Stated goal -> Please write out all the records again, swapping "Cookie Statement" for "Cookie Policy" and leaving everything else unchanged.

## begin Data supplied

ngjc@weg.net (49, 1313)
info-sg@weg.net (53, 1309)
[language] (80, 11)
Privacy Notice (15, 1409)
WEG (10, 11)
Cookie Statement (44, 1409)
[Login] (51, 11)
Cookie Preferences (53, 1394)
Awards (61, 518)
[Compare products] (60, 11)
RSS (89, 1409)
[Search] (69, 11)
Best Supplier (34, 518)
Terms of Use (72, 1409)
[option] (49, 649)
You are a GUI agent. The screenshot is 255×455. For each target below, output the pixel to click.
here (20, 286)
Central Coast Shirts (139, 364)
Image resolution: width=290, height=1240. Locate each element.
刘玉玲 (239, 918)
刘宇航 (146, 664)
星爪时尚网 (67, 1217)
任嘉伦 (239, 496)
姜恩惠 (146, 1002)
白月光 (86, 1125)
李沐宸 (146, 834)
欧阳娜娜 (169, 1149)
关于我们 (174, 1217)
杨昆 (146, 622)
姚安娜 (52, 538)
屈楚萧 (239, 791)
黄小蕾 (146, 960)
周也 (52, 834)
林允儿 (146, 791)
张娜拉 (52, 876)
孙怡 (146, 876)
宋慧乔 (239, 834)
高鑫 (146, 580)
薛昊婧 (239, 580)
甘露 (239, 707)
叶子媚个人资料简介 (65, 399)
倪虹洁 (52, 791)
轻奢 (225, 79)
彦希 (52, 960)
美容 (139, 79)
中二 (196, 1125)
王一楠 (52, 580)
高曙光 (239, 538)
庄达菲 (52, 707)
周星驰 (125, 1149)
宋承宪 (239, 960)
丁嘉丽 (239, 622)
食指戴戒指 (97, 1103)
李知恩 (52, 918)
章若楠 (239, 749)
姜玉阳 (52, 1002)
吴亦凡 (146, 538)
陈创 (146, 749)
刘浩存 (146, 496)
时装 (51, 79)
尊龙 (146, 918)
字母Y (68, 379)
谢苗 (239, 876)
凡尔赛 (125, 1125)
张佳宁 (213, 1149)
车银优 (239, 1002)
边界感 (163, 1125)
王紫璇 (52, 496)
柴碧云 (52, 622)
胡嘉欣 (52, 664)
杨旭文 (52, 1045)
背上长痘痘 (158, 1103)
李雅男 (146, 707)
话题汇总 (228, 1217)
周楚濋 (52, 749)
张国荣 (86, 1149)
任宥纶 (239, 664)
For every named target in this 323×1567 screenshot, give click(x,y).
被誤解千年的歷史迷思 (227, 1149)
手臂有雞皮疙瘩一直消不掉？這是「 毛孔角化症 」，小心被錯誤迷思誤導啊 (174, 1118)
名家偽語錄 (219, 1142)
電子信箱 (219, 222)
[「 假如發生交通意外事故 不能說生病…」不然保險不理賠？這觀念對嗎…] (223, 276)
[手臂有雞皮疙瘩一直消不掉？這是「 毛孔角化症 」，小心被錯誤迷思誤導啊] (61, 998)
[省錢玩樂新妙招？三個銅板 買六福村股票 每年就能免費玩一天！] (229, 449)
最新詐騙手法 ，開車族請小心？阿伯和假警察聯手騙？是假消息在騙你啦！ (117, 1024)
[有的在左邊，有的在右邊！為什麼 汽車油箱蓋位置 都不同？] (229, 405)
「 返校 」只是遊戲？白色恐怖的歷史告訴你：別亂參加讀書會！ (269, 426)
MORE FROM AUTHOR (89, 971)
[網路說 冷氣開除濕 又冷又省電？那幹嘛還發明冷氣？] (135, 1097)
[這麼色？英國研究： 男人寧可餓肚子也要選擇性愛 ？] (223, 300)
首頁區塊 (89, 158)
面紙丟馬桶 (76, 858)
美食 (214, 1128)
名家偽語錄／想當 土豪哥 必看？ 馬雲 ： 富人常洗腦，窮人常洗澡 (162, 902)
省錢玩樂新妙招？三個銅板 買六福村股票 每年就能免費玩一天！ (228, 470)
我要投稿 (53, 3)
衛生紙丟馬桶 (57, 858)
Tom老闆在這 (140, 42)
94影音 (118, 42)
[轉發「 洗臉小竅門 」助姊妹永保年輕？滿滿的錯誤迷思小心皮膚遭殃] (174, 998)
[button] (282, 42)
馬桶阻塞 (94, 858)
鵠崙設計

## end Data supplied

Finished exercise ->
ngjc@weg.net (49, 1313)
info-sg@weg.net (53, 1309)
[language] (80, 11)
Privacy Notice (15, 1409)
WEG (10, 11)
Cookie Policy (44, 1409)
[Login] (51, 11)
Cookie Preferences (53, 1394)
Awards (61, 518)
[Compare products] (60, 11)
RSS (89, 1409)
[Search] (69, 11)
Best Supplier (34, 518)
Terms of Use (72, 1409)
[option] (49, 649)
You are a GUI agent. The screenshot is 255×455. For each target below, output the pixel to click.
here (20, 286)
Central Coast Shirts (139, 364)
Image resolution: width=290, height=1240. Locate each element.
刘玉玲 (239, 918)
刘宇航 (146, 664)
星爪时尚网 (67, 1217)
任嘉伦 (239, 496)
姜恩惠 (146, 1002)
白月光 (86, 1125)
李沐宸 (146, 834)
欧阳娜娜 (169, 1149)
关于我们 (174, 1217)
杨昆 (146, 622)
姚安娜 (52, 538)
屈楚萧 (239, 791)
黄小蕾 (146, 960)
周也 (52, 834)
林允儿 (146, 791)
张娜拉 (52, 876)
孙怡 (146, 876)
宋慧乔 (239, 834)
高鑫 (146, 580)
薛昊婧 (239, 580)
甘露 (239, 707)
叶子媚个人资料简介 (65, 399)
倪虹洁 (52, 791)
轻奢 (225, 79)
彦希 (52, 960)
美容 (139, 79)
中二 (196, 1125)
王一楠 (52, 580)
高曙光 (239, 538)
庄达菲 (52, 707)
周星驰 (125, 1149)
宋承宪 (239, 960)
丁嘉丽 (239, 622)
食指戴戒指 (97, 1103)
李知恩 (52, 918)
章若楠 (239, 749)
姜玉阳 (52, 1002)
吴亦凡 (146, 538)
陈创 (146, 749)
刘浩存 (146, 496)
时装 (51, 79)
尊龙 (146, 918)
字母Y (68, 379)
谢苗 (239, 876)
凡尔赛 (125, 1125)
张佳宁 (213, 1149)
车银优 (239, 1002)
边界感 (163, 1125)
王紫璇 (52, 496)
柴碧云 (52, 622)
胡嘉欣 (52, 664)
杨旭文 (52, 1045)
背上长痘痘 (158, 1103)
李雅男 (146, 707)
话题汇总 (228, 1217)
周楚濋 (52, 749)
张国荣 (86, 1149)
任宥纶 (239, 664)
For every named target in this 323×1567 screenshot, give click(x,y).
被誤解千年的歷史迷思 (227, 1149)
手臂有雞皮疙瘩一直消不掉？這是「 毛孔角化症 」，小心被錯誤迷思誤導啊 (174, 1118)
名家偽語錄 (219, 1142)
電子信箱 (219, 222)
[「 假如發生交通意外事故 不能說生病…」不然保險不理賠？這觀念對嗎…] (223, 276)
[手臂有雞皮疙瘩一直消不掉？這是「 毛孔角化症 」，小心被錯誤迷思誤導啊] (61, 998)
[省錢玩樂新妙招？三個銅板 買六福村股票 每年就能免費玩一天！] (229, 449)
最新詐騙手法 ，開車族請小心？阿伯和假警察聯手騙？是假消息在騙你啦！ (117, 1024)
[有的在左邊，有的在右邊！為什麼 汽車油箱蓋位置 都不同？] (229, 405)
「 返校 」只是遊戲？白色恐怖的歷史告訴你：別亂參加讀書會！ (269, 426)
MORE FROM AUTHOR (89, 971)
[網路說 冷氣開除濕 又冷又省電？那幹嘛還發明冷氣？] (135, 1097)
[這麼色？英國研究： 男人寧可餓肚子也要選擇性愛 ？] (223, 300)
首頁區塊 (89, 158)
面紙丟馬桶 (76, 858)
美食 (214, 1128)
名家偽語錄／想當 土豪哥 必看？ 馬雲 ： 富人常洗腦，窮人常洗澡 (162, 902)
省錢玩樂新妙招？三個銅板 買六福村股票 每年就能免費玩一天！ (228, 470)
我要投稿 (53, 3)
衛生紙丟馬桶 (57, 858)
Tom老闆在這 (140, 42)
94影音 (118, 42)
[轉發「 洗臉小竅門 」助姊妹永保年輕？滿滿的錯誤迷思小心皮膚遭殃] (174, 998)
[button] (282, 42)
馬桶阻塞 (94, 858)
鵠崙設計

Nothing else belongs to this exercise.